> **Work required**
Note how many lines in the material have "field", and give only that figure.

-- -- --

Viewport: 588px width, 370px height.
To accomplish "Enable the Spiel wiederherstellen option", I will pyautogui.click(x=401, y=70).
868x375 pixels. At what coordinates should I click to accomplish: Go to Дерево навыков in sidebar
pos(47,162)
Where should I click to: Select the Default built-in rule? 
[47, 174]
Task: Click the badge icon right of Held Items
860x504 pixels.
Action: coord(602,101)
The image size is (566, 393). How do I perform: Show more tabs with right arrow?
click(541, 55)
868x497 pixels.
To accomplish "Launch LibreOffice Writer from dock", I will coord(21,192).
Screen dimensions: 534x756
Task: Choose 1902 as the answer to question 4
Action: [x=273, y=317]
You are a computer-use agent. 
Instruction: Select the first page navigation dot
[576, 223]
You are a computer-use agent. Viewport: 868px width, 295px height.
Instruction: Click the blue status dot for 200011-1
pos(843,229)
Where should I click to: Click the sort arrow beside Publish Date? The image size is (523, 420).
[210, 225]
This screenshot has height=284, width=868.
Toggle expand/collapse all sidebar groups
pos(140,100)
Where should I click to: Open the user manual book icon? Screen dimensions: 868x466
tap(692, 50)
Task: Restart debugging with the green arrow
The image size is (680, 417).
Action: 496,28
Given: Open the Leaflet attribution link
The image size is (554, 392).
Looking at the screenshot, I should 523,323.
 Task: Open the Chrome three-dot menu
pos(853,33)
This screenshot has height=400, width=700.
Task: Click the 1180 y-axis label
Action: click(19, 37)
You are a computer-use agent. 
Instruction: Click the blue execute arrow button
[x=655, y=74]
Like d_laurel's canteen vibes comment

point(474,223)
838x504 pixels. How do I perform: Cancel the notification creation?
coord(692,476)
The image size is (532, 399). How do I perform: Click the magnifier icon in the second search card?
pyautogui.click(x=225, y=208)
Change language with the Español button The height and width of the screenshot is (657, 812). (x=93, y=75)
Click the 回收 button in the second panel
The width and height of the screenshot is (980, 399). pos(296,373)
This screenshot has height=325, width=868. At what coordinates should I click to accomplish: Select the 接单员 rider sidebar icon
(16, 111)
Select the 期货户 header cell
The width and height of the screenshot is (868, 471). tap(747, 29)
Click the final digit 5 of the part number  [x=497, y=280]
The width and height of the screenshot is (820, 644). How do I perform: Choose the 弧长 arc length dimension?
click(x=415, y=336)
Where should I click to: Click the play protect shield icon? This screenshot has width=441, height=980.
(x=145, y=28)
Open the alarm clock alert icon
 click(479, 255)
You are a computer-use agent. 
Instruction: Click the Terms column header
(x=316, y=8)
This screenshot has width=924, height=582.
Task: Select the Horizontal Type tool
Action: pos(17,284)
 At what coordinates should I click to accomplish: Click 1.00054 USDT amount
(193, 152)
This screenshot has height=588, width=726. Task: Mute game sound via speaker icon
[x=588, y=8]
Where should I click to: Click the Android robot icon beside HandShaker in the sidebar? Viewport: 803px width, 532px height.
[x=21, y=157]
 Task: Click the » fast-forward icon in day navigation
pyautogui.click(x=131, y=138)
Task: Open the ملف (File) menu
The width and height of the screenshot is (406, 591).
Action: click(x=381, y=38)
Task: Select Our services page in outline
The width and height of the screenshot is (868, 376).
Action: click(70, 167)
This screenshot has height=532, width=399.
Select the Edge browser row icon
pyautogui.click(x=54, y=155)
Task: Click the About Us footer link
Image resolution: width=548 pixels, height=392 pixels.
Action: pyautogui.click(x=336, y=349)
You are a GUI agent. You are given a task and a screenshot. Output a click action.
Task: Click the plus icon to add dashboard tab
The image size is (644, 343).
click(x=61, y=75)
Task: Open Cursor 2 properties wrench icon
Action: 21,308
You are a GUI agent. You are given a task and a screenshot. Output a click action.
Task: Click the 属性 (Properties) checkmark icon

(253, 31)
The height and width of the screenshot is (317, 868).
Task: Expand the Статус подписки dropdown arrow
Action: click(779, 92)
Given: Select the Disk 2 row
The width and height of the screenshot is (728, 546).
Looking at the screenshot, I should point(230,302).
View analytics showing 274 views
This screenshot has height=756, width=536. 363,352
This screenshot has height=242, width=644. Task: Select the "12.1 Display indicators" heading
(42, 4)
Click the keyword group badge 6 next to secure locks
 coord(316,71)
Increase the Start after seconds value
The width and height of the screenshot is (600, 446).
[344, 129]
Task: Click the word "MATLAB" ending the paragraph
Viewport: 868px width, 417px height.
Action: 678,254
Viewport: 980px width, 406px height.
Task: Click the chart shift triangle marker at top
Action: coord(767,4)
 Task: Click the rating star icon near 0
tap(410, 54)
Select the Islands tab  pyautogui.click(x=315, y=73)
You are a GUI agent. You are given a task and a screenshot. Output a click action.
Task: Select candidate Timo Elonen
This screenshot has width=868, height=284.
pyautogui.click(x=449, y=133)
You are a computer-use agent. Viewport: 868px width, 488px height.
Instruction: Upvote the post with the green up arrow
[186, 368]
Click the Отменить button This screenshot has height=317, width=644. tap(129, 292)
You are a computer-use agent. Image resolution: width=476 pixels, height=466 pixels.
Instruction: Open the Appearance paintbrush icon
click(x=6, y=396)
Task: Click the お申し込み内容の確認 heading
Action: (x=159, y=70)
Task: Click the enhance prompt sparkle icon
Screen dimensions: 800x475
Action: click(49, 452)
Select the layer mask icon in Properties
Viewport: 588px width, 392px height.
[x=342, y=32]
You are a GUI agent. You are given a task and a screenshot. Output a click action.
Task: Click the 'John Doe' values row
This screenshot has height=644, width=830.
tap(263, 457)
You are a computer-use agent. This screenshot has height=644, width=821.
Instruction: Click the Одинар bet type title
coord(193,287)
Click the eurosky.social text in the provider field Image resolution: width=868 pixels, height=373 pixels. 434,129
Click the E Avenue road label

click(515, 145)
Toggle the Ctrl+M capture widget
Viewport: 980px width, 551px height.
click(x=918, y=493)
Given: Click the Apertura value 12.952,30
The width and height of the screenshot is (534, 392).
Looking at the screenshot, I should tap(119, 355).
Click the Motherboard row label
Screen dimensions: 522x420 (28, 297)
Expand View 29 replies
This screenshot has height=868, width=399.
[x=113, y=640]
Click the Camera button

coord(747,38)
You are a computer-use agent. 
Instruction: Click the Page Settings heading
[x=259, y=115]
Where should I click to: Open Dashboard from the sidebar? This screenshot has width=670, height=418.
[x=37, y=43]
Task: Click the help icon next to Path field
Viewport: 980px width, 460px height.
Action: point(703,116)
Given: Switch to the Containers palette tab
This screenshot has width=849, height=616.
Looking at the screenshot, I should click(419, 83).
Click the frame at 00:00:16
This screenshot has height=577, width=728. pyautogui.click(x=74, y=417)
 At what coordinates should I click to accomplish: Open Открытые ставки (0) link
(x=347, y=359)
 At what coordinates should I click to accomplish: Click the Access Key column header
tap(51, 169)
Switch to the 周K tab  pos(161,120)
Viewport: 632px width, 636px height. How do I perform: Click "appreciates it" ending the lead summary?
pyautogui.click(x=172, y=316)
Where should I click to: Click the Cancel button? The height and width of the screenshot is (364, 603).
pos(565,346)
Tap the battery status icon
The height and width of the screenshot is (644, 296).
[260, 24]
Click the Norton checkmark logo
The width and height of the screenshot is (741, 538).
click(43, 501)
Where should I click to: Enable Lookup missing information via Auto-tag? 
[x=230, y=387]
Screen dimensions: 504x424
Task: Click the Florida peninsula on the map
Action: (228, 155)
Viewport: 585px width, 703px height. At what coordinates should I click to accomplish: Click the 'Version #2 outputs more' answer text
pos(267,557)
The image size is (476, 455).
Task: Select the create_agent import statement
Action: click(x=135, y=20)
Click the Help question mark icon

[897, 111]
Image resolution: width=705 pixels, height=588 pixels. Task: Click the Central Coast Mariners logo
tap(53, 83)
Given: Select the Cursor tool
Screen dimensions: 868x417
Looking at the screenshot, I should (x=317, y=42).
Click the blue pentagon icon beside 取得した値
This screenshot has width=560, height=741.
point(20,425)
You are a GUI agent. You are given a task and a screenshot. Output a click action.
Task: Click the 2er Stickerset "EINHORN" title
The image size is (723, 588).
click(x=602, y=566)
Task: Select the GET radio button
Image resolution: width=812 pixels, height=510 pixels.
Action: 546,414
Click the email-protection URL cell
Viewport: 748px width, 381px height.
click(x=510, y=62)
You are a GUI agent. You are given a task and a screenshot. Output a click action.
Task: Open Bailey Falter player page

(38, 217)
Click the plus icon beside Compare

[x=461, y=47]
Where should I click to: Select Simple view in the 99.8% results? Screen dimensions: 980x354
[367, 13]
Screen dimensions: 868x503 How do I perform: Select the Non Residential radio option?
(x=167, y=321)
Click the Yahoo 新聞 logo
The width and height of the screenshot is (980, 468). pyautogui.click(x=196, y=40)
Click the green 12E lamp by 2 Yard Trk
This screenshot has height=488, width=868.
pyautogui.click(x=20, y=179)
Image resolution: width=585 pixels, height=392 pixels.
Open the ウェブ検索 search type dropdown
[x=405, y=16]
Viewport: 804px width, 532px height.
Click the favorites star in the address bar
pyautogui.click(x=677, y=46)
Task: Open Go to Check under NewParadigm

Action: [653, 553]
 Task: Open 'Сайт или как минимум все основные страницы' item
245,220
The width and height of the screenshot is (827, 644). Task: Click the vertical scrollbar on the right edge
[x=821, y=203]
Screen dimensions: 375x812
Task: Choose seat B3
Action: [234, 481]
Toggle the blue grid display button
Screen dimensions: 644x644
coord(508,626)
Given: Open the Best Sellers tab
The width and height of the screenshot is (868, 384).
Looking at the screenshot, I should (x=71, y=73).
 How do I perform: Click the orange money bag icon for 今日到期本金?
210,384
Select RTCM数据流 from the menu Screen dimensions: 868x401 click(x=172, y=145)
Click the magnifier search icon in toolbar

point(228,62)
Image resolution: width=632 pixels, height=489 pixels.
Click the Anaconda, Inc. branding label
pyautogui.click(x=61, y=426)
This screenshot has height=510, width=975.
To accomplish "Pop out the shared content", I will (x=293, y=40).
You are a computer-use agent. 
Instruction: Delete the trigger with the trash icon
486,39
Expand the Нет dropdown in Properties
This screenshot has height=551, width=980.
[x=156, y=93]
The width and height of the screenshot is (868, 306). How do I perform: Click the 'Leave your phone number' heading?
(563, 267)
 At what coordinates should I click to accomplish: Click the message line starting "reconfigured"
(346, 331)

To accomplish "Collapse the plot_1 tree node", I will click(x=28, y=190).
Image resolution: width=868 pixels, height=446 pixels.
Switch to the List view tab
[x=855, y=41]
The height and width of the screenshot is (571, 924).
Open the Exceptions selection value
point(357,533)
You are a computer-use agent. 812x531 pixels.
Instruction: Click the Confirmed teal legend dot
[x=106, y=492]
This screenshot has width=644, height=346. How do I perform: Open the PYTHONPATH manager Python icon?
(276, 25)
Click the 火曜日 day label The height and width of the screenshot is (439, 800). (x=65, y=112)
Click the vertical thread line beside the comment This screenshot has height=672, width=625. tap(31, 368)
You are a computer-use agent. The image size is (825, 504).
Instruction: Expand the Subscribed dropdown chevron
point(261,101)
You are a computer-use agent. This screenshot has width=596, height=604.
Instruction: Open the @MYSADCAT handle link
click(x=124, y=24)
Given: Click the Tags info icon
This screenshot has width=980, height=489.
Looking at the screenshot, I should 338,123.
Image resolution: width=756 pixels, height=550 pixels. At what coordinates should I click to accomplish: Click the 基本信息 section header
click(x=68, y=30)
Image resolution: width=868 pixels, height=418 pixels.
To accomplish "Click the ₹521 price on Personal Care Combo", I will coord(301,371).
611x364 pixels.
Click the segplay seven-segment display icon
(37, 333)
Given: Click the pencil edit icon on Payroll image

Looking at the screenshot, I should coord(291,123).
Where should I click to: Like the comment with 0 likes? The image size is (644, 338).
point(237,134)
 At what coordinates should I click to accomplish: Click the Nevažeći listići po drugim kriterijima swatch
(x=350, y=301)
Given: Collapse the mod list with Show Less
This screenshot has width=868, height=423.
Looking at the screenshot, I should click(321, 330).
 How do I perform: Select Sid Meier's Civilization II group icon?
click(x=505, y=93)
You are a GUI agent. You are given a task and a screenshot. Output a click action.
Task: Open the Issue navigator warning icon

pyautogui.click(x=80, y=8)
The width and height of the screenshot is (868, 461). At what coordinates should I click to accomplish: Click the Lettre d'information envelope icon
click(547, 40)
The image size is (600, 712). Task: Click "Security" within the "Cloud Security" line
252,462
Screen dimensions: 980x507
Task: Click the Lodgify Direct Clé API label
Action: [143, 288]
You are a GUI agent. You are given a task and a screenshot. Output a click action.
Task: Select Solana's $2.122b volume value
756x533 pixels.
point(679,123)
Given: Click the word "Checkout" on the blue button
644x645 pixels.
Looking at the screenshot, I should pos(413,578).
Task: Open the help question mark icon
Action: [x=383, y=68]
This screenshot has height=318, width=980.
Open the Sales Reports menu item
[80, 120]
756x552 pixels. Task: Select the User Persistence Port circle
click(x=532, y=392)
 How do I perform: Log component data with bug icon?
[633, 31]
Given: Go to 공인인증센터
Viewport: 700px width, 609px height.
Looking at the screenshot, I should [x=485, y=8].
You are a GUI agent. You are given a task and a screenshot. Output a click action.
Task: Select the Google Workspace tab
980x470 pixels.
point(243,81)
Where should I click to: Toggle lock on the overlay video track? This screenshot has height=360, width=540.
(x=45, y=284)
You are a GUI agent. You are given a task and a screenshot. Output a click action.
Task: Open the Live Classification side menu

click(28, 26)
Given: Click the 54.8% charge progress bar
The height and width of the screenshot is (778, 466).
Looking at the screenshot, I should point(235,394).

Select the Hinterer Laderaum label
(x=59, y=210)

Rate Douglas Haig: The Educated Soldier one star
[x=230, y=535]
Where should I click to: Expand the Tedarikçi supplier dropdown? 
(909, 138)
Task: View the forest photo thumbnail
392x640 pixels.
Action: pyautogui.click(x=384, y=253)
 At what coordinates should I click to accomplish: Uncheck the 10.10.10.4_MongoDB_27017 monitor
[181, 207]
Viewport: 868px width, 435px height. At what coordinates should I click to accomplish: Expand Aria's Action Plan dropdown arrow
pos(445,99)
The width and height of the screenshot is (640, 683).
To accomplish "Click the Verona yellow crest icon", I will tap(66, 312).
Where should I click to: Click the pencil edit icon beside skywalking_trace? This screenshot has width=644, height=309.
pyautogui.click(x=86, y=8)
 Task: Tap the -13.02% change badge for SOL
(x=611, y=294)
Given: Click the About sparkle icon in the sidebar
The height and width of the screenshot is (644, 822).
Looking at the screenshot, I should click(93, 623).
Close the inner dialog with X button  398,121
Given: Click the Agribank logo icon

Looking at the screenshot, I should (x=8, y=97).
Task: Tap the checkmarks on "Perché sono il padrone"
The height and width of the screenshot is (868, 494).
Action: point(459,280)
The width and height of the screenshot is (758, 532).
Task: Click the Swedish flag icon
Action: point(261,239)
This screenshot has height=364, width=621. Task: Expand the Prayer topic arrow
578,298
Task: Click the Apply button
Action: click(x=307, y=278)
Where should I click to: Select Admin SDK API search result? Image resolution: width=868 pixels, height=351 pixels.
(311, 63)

-- -- --

> **Solution for this exercise**
2